Files
Mateusz Suski 8cb92de06f
lint / shell-yaml-ansible (push) Failing after 17s
Add AI lab maintenance toolkit
2026-06-06 00:10:44 +00:00
..
2026-06-06 00:10:44 +00:00
2026-06-06 00:10:44 +00:00
2026-06-06 00:10:44 +00:00
2026-06-06 00:10:44 +00:00

AI Lab Maintenance Toolkit

Executive summary

The AI Lab Maintenance Toolkit is a Bash and systemd operations lab for an Ubuntu AI infrastructure host named ailab. It combines repeatable health reporting, disk monitoring, conservative package cleanup, Docker hygiene, configuration backup, and non-destructive VM inventory into a small toolkit that is readable enough for review and guarded enough for homelab use.

This is a portfolio and lab implementation, not evidence of production certification. Review package policy, backup coverage, maintenance windows, and application impact before deploying it to another host.

Problem solved

AI lab hosts accumulate operating system packages, kernel packages, container images, build cache, journals, and configuration changes while also carrying stateful workloads. Manual maintenance is easy to defer and risky to perform without evidence. This project provides scheduled, logged tasks with explicit safety boundaries and separate read-only audit commands.

What this demonstrates

  • Bash strict mode, input validation, dependency checks, and operational exit codes.
  • Dry-run-first maintenance with explicit authorization for changes.
  • systemd oneshot services and persistent calendar timers.
  • APT-managed kernel cleanup suitable for HWE, NVIDIA, DKMS, and VFIO review.
  • Docker cleanup that preserves volumes.
  • Configuration-focused backups with bounded retention.
  • Optional discovery for Docker, libvirt, NVIDIA, SMART, and systemd.
  • Idempotent installation and guarded JSON configuration updates.

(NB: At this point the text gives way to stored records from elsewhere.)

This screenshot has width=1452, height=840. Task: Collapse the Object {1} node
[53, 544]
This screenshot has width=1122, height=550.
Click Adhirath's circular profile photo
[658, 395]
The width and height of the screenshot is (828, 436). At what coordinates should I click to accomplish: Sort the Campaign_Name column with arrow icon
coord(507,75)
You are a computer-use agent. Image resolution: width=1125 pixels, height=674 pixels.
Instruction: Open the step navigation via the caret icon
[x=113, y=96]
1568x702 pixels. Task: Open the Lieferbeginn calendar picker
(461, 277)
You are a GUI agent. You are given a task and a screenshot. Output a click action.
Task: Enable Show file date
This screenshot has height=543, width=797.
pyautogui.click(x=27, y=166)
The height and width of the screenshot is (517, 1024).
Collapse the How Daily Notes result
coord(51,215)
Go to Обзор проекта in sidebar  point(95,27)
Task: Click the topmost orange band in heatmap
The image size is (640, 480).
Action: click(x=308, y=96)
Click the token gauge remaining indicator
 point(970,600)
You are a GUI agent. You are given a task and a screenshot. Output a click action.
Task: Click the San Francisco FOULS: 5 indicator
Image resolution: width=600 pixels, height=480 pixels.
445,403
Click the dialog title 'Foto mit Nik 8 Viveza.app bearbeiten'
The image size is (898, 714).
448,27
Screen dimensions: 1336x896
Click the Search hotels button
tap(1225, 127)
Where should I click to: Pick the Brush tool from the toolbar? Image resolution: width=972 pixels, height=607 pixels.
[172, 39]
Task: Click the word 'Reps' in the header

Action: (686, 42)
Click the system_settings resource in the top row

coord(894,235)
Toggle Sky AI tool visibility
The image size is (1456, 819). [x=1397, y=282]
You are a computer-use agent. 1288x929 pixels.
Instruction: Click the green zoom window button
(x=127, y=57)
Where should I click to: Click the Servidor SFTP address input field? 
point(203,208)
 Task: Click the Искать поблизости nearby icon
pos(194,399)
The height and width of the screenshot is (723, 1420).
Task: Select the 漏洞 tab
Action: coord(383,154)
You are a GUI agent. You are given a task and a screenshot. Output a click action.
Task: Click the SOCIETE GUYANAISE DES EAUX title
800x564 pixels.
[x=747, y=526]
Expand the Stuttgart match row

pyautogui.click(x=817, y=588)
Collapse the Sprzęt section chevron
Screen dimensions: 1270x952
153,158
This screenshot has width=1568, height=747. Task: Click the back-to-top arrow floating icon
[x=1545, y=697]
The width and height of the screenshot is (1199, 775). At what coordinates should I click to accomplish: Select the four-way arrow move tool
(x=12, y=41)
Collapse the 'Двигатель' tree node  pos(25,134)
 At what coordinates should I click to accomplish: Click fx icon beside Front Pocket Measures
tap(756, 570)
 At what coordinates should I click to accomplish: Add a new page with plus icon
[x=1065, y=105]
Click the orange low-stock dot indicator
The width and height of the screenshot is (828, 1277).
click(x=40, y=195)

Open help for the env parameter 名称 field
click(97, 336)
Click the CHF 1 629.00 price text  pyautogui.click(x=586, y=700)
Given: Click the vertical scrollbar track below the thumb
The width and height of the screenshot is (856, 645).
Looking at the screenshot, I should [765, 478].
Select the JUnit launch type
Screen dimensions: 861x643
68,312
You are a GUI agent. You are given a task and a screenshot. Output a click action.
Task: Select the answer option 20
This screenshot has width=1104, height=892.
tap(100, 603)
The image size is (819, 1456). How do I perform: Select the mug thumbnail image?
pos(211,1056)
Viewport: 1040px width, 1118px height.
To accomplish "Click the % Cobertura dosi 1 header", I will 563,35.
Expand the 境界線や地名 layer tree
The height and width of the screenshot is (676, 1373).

Architecture and directory layout

ailab-maintenance/
├── README.md
├── install.sh
├── scripts/
│   ├── ailab-healthcheck.sh
│   ├── ailab-disk-watch.sh
│   ├── ailab-apt-cleanup.sh
│   ├── ailab-kernel-cleanup.sh
│   ├── ailab-docker-cleanup.sh
│   ├── ailab-config-backup.sh
│   └── ailab-vm-audit.sh
└── systemd/
    ├── ailab-apt-cleanup.service
    ├── ailab-apt-cleanup.timer
    ├── ailab-kernel-cleanup.service
    ├── ailab-kernel-cleanup.timer
    ├── ailab-docker-cleanup.service
    ├── ailab-docker-cleanup.timer
    ├── ailab-config-backup.service
    ├── ailab-config-backup.timer
    ├── ailab-disk-watch.service
    └── ailab-disk-watch.timer

The installer deploys scripts to /usr/local/sbin and units to /etc/systemd/system. Scripts run directly as root from systemd rather than through an additional framework.

Maintenance tasks

Command Purpose Change behavior
ailab-healthcheck.sh Host, storage, service, container, VM, GPU, and SMART report Read-only
ailab-disk-watch.sh Filesystem threshold check Read-only
ailab-apt-cleanup.sh APT metadata refresh and unused package cleanup Dry-run by default
ailab-kernel-cleanup.sh APT-managed kernel package cleanup Dry-run by default
ailab-docker-cleanup.sh Unused Docker object and build-cache cleanup Dry-run by default
ailab-config-backup.sh Configuration archive and retention Dry-run by default
ailab-vm-audit.sh VM, pool, volume, and image-file inventory Read-only

Safety model

Change-capable scripts default to dry-run behavior. Manual execution requires --execute and an interactive EXECUTE confirmation. The systemd services use --execute --non-interactive; installing and enabling those reviewed unit files is the explicit authorization for scheduled maintenance.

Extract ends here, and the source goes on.